La gestora ya tomó de cara al verano la decisión de rebajar ligeramente posiciones de inversión y si bien en el momento actual observa oportunidades de compra –especialmente evidentes en el sector bancario– también insiste en hacerlo de manera muy selectiva. “Este año no es tanto de inversión en índices o zonas geográficas sino de sectores y valores. La rotación entre sectores está siendo lo más importante y el mercado ofrece ahora la oportunidad de cambiar a posiciones más defensivas”, añade.
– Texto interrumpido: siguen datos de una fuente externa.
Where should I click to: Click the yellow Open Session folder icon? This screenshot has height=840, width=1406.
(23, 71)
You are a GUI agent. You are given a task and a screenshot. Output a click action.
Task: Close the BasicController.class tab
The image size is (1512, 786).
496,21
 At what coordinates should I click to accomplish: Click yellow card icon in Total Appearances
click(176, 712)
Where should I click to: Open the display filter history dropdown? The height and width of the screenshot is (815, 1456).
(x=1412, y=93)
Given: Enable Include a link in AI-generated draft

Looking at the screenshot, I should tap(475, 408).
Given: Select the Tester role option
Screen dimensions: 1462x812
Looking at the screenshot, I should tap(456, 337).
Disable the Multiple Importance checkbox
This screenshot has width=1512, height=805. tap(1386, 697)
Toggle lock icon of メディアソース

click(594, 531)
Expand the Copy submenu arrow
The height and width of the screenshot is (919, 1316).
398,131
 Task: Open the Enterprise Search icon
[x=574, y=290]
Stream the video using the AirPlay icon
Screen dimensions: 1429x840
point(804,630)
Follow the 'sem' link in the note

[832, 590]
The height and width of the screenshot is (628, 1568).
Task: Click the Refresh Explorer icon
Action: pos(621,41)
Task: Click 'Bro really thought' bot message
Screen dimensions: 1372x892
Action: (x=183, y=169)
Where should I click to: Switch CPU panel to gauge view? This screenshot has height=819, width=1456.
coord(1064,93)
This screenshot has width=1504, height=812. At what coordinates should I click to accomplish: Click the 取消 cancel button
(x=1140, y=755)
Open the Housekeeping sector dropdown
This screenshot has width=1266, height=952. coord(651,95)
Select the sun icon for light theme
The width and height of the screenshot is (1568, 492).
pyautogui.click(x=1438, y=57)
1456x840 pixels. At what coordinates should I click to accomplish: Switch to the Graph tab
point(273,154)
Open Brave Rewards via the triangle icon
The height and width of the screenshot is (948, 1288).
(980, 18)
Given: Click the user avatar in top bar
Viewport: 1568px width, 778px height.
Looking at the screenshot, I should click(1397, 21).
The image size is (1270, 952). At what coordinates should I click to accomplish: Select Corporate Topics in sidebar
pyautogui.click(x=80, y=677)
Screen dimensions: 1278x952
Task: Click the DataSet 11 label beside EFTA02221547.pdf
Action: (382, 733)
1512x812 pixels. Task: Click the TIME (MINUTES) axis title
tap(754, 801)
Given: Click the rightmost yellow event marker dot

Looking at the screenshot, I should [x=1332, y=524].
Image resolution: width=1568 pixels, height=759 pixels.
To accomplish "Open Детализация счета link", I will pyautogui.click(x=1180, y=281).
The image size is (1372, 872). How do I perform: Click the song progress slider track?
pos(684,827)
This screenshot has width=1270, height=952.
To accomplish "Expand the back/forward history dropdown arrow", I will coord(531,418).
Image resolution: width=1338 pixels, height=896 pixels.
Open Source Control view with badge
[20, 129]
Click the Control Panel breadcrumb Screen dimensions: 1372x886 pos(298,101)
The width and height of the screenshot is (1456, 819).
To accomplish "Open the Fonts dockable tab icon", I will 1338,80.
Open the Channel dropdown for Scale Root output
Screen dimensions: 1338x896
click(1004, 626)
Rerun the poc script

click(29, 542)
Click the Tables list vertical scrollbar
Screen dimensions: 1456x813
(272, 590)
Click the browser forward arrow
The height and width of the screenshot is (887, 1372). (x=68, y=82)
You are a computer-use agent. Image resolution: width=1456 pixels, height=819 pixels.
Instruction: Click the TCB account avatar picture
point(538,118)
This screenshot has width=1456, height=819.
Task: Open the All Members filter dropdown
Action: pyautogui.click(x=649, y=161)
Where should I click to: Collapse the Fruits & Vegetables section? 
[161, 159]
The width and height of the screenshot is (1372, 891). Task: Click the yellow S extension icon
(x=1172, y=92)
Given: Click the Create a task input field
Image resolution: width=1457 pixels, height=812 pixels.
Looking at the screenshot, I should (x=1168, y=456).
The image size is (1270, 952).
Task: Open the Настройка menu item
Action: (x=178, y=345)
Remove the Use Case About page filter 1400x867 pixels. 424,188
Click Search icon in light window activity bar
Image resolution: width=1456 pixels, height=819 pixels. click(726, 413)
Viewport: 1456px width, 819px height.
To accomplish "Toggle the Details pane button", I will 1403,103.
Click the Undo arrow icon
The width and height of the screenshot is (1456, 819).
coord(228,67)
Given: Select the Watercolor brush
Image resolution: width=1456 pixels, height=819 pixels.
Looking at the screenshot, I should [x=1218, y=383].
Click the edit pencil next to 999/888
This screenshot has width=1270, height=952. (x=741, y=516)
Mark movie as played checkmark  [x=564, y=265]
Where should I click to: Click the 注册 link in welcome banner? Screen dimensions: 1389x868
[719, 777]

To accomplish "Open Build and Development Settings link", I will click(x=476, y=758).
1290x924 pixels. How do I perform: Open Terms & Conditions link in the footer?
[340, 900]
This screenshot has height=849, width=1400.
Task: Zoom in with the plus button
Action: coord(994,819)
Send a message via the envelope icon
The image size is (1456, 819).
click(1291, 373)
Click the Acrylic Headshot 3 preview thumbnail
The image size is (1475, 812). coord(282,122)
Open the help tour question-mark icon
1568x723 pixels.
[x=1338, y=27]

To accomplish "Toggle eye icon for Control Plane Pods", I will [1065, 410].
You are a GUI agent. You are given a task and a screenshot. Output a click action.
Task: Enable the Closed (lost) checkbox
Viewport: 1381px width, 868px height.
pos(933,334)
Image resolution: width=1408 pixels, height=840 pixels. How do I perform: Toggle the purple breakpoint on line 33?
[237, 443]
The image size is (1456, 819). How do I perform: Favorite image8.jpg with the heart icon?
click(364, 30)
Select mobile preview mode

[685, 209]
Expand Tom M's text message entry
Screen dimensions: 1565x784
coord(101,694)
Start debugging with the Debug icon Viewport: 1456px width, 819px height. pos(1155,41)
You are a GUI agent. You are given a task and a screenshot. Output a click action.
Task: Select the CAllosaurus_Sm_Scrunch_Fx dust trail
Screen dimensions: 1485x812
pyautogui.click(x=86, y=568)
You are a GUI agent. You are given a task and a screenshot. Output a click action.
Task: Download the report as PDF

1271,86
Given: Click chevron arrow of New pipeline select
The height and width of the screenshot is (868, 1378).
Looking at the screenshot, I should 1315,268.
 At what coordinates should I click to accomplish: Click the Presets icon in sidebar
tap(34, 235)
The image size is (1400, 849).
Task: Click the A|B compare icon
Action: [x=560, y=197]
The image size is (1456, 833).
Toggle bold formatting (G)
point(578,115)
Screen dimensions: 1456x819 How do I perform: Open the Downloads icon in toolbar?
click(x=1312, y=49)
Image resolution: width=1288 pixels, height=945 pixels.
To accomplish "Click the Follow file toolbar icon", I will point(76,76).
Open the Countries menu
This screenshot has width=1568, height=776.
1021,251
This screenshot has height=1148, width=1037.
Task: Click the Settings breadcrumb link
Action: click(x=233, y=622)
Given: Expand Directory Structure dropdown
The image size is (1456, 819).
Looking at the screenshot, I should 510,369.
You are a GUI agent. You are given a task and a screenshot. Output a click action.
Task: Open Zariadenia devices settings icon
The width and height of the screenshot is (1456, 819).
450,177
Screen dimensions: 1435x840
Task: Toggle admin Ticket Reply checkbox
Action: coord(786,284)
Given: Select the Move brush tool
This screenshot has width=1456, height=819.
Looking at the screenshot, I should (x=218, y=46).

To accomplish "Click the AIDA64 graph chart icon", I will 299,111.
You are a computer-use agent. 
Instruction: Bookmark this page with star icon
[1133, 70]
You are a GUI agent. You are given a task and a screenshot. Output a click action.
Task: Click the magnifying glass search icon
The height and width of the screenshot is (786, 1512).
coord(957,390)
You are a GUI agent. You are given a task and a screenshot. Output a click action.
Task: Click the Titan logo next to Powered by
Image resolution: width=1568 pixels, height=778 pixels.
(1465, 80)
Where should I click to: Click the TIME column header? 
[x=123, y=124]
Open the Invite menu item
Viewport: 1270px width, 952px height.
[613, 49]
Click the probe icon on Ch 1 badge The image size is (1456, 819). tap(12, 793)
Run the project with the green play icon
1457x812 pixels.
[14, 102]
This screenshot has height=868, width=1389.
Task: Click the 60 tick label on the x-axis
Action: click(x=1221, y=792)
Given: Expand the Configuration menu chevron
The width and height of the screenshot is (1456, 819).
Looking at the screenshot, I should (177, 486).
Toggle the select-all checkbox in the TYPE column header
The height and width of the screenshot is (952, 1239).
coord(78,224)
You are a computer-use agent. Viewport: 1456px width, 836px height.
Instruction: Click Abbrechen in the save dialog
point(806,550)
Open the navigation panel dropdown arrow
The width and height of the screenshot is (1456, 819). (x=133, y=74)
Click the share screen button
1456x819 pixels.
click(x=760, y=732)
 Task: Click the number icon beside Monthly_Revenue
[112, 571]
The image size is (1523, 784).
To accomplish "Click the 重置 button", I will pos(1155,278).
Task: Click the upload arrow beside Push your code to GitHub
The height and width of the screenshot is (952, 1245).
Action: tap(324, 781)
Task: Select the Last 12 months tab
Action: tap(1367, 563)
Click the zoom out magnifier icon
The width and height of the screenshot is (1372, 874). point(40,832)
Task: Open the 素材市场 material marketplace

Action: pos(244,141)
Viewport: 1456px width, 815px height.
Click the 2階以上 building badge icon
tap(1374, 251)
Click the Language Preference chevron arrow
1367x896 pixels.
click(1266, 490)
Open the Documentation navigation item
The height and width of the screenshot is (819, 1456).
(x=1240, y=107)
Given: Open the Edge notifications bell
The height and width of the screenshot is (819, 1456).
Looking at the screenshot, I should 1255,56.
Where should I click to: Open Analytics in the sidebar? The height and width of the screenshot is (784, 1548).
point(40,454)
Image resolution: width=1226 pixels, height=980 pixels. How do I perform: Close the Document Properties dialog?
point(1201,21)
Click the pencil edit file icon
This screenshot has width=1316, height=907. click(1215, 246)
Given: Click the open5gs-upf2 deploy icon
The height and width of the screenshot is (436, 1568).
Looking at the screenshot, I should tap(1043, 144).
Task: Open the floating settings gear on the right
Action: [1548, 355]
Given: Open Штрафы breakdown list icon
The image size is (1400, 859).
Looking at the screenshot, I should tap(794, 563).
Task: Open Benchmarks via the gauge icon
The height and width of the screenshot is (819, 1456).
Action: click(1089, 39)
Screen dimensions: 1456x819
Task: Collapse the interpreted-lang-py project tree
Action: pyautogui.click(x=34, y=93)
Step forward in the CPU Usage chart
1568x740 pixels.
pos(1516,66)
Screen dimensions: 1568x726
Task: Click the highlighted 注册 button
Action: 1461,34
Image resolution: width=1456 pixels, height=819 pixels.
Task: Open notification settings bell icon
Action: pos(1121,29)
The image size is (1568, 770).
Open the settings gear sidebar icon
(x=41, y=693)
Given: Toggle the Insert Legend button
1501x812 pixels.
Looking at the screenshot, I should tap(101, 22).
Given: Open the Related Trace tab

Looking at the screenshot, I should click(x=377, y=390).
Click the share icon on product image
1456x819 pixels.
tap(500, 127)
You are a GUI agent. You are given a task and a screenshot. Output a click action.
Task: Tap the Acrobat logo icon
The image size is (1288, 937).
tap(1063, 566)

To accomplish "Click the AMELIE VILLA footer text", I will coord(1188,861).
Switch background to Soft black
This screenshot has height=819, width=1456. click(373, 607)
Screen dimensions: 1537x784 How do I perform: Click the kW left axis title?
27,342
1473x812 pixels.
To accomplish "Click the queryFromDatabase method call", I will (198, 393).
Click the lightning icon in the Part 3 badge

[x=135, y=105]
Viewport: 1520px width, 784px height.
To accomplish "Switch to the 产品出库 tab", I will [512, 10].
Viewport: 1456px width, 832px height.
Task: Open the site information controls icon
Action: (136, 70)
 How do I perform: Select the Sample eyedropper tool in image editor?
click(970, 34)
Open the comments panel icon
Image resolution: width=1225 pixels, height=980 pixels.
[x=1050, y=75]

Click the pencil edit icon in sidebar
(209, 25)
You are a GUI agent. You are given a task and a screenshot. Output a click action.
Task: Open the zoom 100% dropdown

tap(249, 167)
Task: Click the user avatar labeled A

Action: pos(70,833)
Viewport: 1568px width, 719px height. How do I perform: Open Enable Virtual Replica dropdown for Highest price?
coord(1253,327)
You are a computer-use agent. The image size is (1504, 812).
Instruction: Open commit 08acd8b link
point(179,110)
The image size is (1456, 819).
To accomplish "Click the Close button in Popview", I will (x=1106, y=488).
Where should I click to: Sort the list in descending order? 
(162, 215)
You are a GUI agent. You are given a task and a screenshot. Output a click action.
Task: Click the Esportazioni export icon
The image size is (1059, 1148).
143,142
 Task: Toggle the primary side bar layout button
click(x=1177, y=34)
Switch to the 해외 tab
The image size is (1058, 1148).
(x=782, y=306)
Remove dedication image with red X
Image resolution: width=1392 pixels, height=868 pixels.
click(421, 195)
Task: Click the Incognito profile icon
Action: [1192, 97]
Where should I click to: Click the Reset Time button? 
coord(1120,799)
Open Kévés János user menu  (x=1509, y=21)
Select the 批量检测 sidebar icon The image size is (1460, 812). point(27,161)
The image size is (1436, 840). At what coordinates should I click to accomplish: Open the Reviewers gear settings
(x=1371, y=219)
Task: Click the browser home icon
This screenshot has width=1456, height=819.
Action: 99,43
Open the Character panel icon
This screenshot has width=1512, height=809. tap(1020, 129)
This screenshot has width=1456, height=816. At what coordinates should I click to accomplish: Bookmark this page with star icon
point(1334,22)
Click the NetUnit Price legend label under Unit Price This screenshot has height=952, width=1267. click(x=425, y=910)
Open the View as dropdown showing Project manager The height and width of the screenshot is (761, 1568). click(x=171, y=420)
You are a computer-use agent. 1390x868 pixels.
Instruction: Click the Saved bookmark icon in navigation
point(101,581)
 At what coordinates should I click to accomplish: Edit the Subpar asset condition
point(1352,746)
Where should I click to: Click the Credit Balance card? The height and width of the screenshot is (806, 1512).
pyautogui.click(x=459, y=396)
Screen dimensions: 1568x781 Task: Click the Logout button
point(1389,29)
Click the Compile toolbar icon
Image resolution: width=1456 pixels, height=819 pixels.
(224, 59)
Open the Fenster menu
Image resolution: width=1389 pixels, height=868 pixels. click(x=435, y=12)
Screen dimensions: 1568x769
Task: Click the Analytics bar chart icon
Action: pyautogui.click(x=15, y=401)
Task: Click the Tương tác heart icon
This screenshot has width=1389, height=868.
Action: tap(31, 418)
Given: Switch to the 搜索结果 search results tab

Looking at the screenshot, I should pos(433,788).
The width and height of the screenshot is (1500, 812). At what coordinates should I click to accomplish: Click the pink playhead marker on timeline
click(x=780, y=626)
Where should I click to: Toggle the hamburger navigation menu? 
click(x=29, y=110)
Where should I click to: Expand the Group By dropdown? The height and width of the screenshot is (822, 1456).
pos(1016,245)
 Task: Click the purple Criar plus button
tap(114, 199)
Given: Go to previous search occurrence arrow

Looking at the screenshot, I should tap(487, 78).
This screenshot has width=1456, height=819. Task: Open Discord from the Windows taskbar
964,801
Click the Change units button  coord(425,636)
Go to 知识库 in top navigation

En opinión de Catalán, todavía queda recorrido alcista, con fortaleza en la economía y en los resultados empresariales, si bien hay que apurar ese potencial de modo mucho más selectivo. Así, el Ibex pierde en lo que va de año el 6,24%, mientras que el Ibex Small Cap repunta el 14%, prueba de la ganancia que encierran los pequeños valores ajenos al selectivo. Y el ejemplo indiscutible de sector que sube contra viento y marea es el tecnológico, que continúa acaparando la predilección de los inversores.

En definitiva, la inversión selectiva y la aceptación de rentabilidades menores a las del pasado son la consigna para mantener la inversión en Bolsa. “No hay probabilidad alguna de que los bancos centrales sean capaces de regresar a la normalidad monetaria sin causar ningún dolor”, advierte Lafferty.